Der Aufsichtsrat muss erhaltenen Rechtsrat einer Plausibilitätskontrolle unterziehen
Ganz aus dem Schneider ist der Aufsichtsrat, der externe hinzuzieht, aber noch nicht. Der Bundesgerichtshof verlangt von ihm, dass er jeden erhaltenen Rat einer Plausibilitätskontrolle unterzieht. Das heißt nicht, dass der Aufsichtsrat (der oft kein Jurist ist) eine eigenständige rechtliche Überprüfung der erhaltenen Rechtsauskunft vornehmen müsste. Es bedeutet aber, dass der Aufsichtsrat prüfen muss, ob dem Berater nach dem Inhalt der Auskunft alle nötigen Informationen zur Verfügung standen, er die Informationen verarbeitet hat und alle sich in der Sache für einen Rechtsunkundigen aufdrängenden Fragen widerspruchsfrei beantwortet hat oder ob sich aufgrund der Auskunft weitere Fragen aufdrängen (BGH, Urteil v. 28. April 2015 – II ZR 63/14).

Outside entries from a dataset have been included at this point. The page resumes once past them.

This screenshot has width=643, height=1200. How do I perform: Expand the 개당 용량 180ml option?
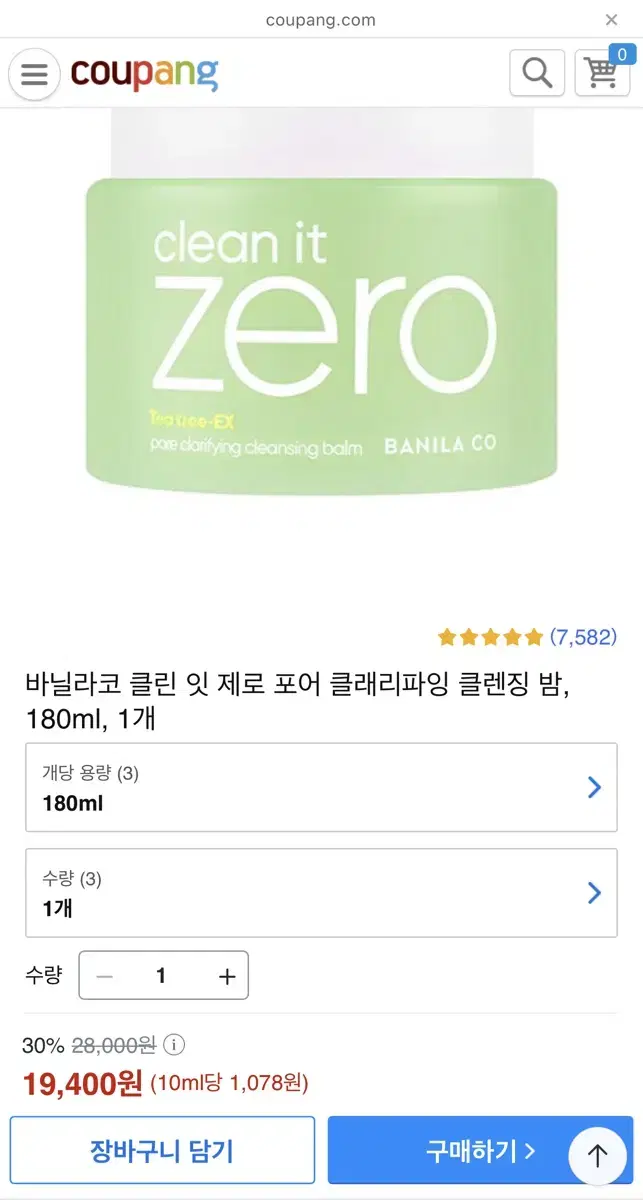pos(321,787)
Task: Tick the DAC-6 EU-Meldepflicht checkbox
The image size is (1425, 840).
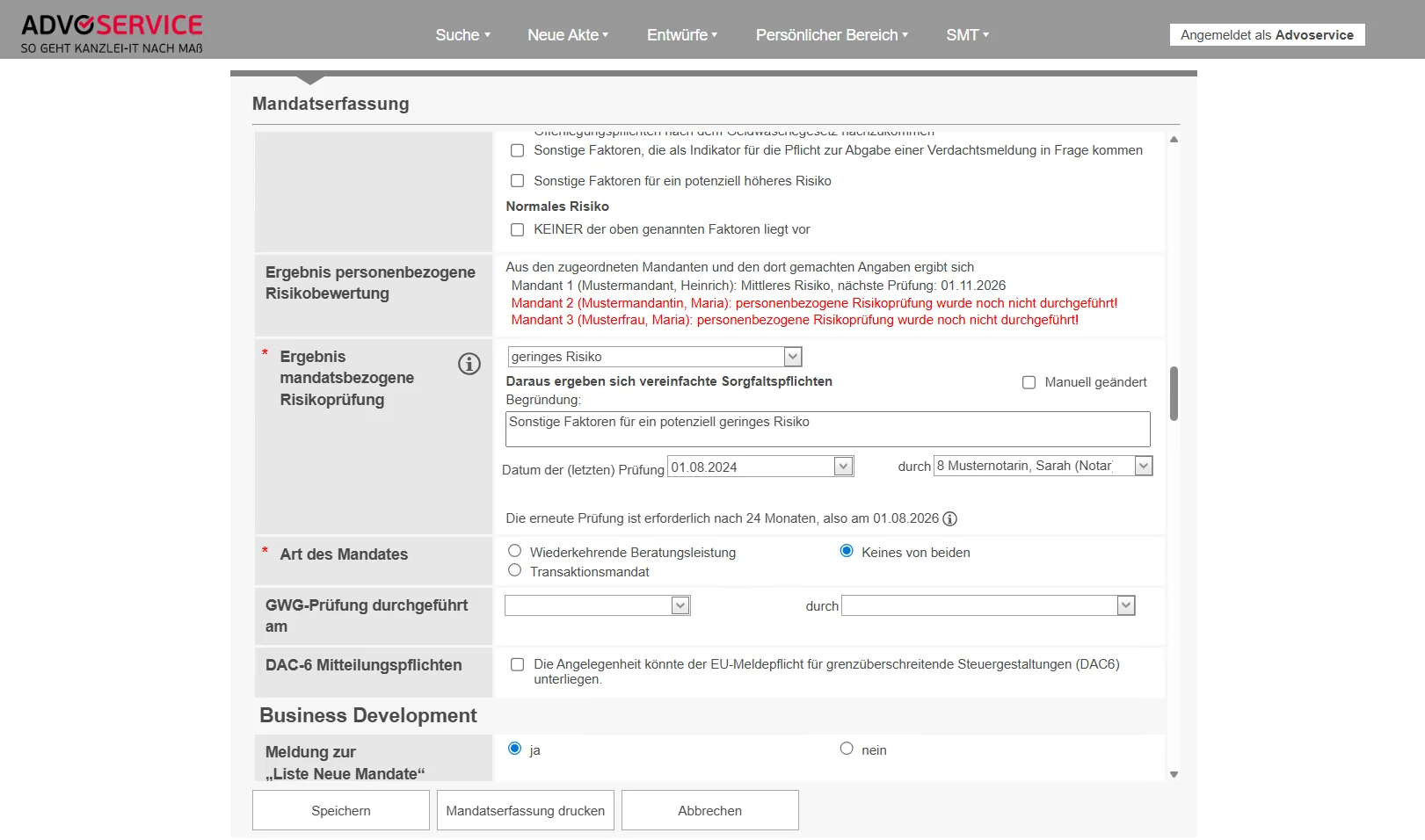Action: pos(518,665)
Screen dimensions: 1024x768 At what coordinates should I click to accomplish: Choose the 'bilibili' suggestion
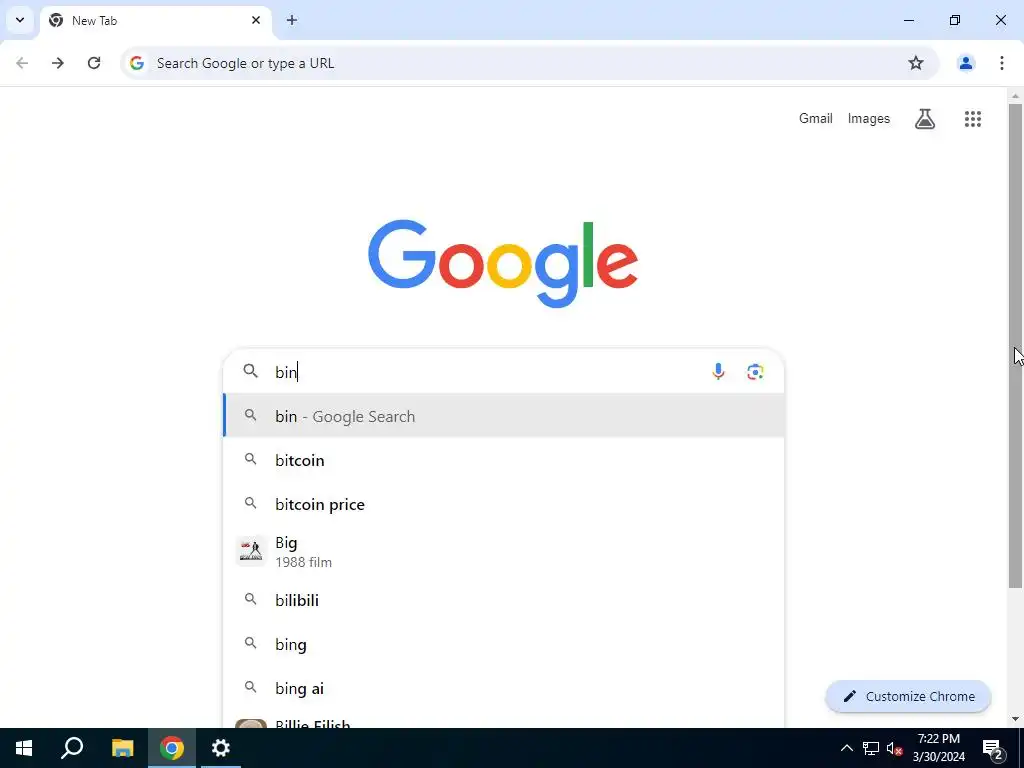click(504, 600)
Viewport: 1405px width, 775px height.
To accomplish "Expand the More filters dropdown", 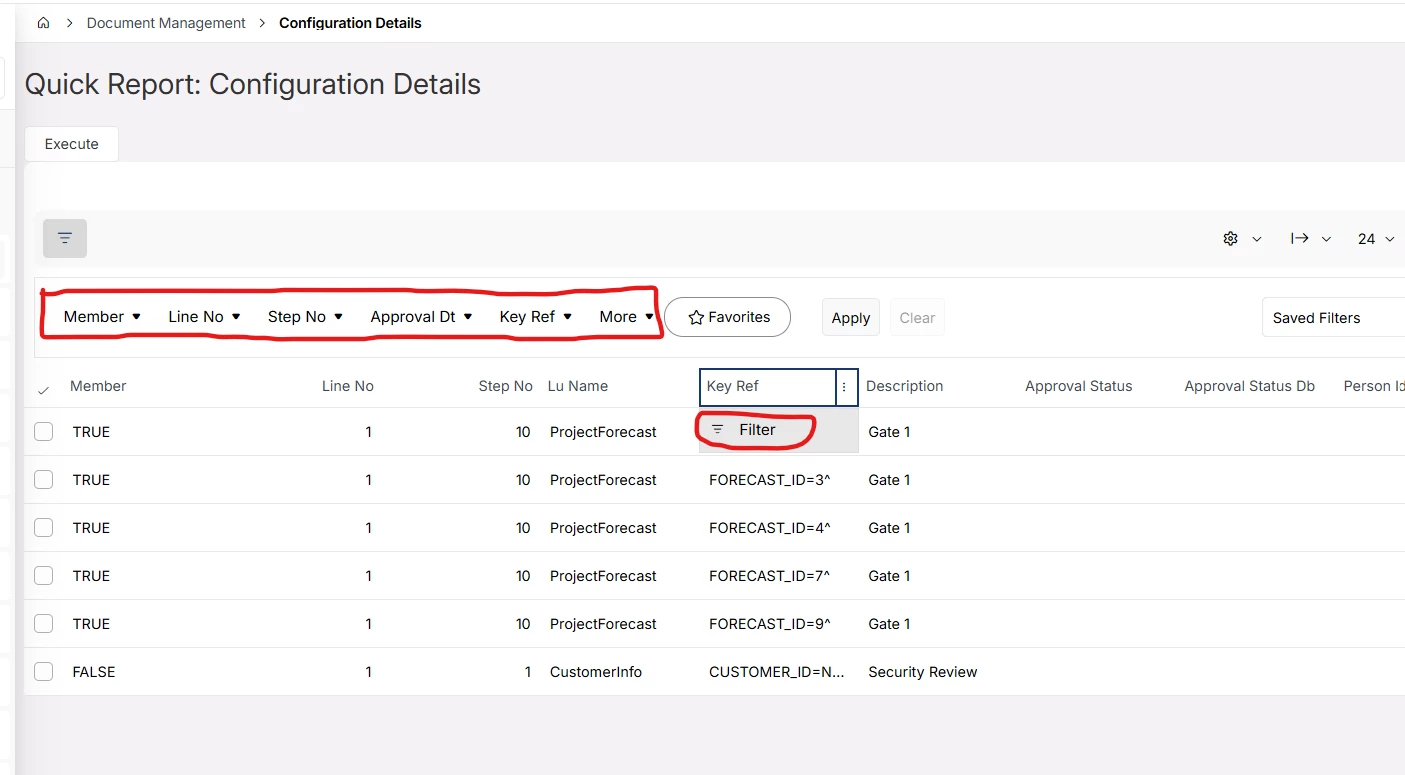I will pos(626,317).
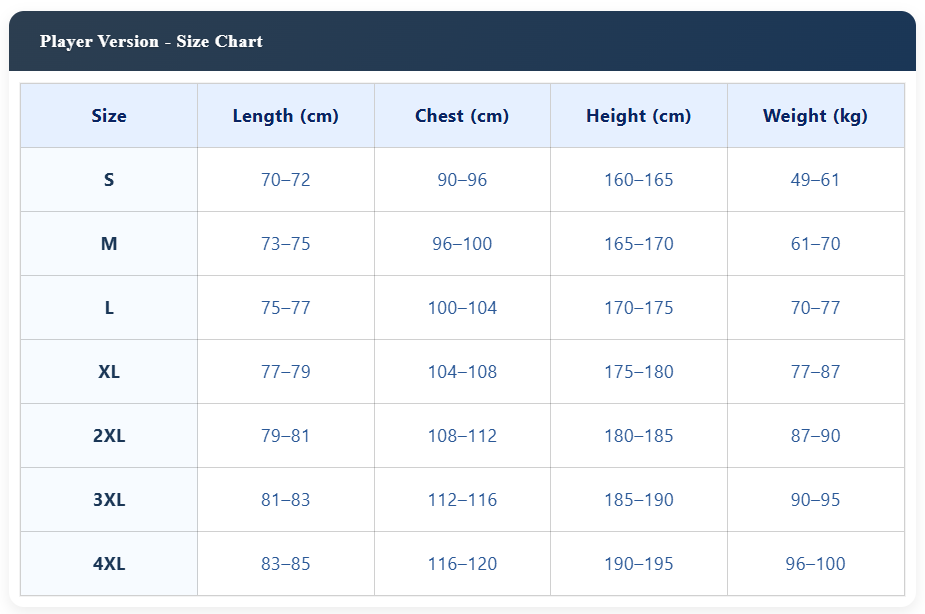Select the 96–100 chest cell

coord(462,244)
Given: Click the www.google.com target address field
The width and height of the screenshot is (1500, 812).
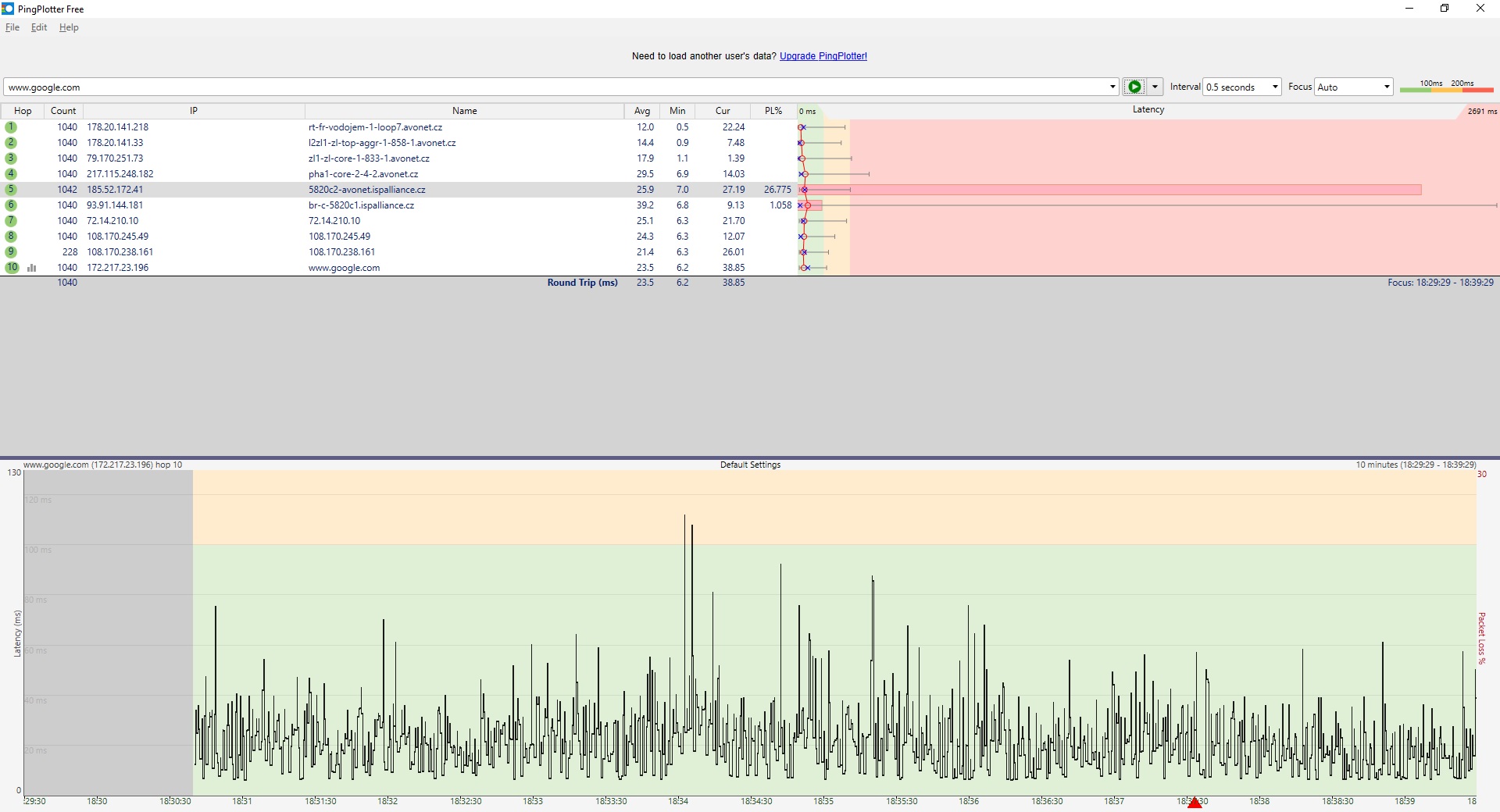Looking at the screenshot, I should (x=547, y=87).
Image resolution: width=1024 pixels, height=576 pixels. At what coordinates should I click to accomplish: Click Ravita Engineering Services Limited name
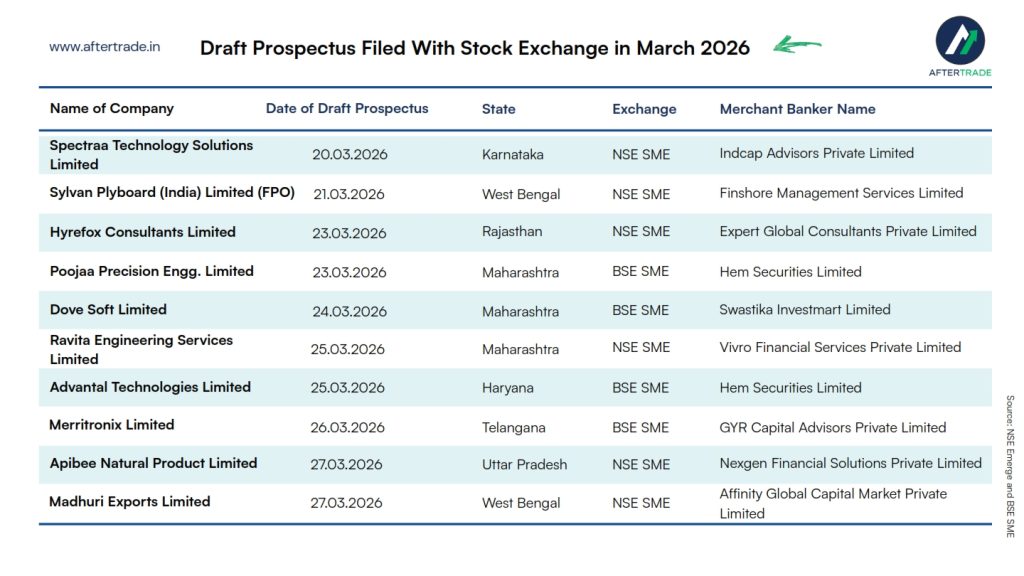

Risikolos ist die Aufgabe als Kontrollorgan also nicht. Warum das so ist, wusste man schon im 19. Jahrhundert (siehe Meyers Konversationslexikon, 4. Aufl., Leipzig und Wien 1885 ff., Bd. 2, S. 67):
Auf ihm [dem Aufsichtsrat] soll hauptsächlich die Sicherheit beruhen, welche das Gesetz den Aktionären und Gesellschaftsgläubigern gegen Benachteiligungen durch die Geschäftsführer gewähren will.